### Objective
Reproduce the records word for word, starting at the beginning and ending with the line that contains "will [457, 64].", with both ends included.

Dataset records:
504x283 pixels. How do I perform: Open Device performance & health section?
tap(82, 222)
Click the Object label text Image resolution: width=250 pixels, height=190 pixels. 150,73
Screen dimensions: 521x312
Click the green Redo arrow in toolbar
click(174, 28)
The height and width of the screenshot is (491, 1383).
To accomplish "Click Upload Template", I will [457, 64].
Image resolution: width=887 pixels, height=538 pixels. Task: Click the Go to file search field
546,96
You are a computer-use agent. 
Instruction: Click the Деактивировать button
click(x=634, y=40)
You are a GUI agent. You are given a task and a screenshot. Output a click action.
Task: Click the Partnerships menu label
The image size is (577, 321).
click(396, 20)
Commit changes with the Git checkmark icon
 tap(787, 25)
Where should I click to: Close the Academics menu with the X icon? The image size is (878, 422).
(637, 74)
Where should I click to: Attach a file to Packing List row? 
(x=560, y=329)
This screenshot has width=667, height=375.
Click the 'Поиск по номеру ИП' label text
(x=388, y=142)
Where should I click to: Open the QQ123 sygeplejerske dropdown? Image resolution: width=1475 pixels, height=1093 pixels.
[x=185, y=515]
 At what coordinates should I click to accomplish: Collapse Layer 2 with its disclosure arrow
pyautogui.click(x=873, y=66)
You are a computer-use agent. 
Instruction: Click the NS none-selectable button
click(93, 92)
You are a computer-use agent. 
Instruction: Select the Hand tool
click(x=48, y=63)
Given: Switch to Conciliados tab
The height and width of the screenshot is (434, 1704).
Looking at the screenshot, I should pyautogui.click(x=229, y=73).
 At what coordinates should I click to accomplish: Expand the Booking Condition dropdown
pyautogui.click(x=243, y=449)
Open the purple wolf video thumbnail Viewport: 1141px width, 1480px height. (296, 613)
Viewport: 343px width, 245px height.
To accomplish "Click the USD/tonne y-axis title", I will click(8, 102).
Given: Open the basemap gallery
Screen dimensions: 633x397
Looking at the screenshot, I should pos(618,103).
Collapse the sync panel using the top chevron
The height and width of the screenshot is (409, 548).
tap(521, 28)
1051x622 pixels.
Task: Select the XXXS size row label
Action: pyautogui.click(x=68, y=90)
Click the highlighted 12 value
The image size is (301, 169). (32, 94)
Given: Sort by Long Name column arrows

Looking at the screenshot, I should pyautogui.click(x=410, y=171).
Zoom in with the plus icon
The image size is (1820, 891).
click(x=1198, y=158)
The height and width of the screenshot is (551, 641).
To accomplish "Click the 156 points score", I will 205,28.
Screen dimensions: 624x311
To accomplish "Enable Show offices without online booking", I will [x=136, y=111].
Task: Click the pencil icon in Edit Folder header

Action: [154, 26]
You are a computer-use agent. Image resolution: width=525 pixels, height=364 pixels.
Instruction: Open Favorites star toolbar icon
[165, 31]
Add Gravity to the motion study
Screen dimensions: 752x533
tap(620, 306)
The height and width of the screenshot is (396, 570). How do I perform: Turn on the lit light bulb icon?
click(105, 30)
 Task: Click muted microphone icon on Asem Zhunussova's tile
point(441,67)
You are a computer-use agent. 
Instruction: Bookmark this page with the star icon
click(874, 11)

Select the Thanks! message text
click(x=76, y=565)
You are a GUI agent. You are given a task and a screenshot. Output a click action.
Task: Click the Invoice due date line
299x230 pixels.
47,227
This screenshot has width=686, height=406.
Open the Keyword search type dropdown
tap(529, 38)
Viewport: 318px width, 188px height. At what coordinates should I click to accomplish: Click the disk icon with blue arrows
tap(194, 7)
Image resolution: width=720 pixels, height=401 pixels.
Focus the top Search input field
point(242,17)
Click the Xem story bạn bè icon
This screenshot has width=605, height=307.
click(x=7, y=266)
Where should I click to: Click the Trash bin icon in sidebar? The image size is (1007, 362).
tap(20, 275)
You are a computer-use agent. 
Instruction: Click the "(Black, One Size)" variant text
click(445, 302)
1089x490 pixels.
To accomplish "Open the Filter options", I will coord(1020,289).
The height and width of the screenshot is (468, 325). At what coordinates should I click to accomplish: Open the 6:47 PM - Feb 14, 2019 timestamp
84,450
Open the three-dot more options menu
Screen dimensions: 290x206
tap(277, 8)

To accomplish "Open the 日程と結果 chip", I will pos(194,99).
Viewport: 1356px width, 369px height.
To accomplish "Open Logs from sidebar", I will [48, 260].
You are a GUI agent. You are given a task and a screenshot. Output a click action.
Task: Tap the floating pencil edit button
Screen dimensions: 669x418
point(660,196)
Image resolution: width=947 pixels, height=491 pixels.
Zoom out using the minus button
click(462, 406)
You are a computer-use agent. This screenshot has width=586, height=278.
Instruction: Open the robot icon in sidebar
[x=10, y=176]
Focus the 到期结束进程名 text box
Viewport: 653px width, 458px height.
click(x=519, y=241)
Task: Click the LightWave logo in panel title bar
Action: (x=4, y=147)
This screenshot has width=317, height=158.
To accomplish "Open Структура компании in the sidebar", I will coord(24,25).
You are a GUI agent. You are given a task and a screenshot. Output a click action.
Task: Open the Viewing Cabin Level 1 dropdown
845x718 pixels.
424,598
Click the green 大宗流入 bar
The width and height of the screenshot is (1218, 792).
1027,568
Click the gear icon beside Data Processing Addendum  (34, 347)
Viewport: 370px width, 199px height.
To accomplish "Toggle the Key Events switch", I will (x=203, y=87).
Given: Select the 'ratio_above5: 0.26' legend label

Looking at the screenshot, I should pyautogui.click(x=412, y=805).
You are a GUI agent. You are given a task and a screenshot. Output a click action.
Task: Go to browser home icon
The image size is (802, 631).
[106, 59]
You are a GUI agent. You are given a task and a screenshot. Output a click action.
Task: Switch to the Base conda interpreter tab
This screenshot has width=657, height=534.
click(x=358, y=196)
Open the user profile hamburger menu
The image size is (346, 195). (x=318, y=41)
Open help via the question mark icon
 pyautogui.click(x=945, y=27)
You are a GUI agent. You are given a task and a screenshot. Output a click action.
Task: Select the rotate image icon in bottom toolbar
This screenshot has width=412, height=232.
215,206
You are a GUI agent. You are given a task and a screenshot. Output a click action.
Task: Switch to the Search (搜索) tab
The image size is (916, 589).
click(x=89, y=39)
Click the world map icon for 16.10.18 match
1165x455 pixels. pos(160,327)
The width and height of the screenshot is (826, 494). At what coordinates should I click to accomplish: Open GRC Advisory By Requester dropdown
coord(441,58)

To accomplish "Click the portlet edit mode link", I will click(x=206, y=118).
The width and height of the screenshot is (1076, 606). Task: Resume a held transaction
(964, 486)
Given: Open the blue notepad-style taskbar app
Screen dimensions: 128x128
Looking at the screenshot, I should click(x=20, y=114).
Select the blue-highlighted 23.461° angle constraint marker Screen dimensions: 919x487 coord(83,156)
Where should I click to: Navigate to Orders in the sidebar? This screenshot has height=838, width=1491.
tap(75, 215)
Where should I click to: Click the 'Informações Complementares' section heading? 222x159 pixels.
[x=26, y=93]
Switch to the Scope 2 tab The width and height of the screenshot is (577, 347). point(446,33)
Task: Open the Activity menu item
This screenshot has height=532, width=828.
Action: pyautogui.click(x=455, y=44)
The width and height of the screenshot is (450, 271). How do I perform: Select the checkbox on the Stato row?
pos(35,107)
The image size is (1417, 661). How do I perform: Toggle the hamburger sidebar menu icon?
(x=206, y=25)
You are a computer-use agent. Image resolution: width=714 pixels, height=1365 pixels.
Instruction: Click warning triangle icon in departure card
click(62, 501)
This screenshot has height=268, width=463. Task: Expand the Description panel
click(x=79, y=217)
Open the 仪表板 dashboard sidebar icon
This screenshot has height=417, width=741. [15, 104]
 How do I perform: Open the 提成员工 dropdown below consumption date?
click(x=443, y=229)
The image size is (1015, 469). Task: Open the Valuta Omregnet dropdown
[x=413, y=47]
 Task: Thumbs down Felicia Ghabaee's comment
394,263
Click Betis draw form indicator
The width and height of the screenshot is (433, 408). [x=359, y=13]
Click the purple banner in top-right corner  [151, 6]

### Final result
504x283 pixels. How do I perform: Open Device performance & health section?
tap(82, 222)
Click the Object label text Image resolution: width=250 pixels, height=190 pixels. 150,73
Screen dimensions: 521x312
Click the green Redo arrow in toolbar
click(174, 28)
The height and width of the screenshot is (491, 1383).
To accomplish "Click Upload Template", I will [457, 64].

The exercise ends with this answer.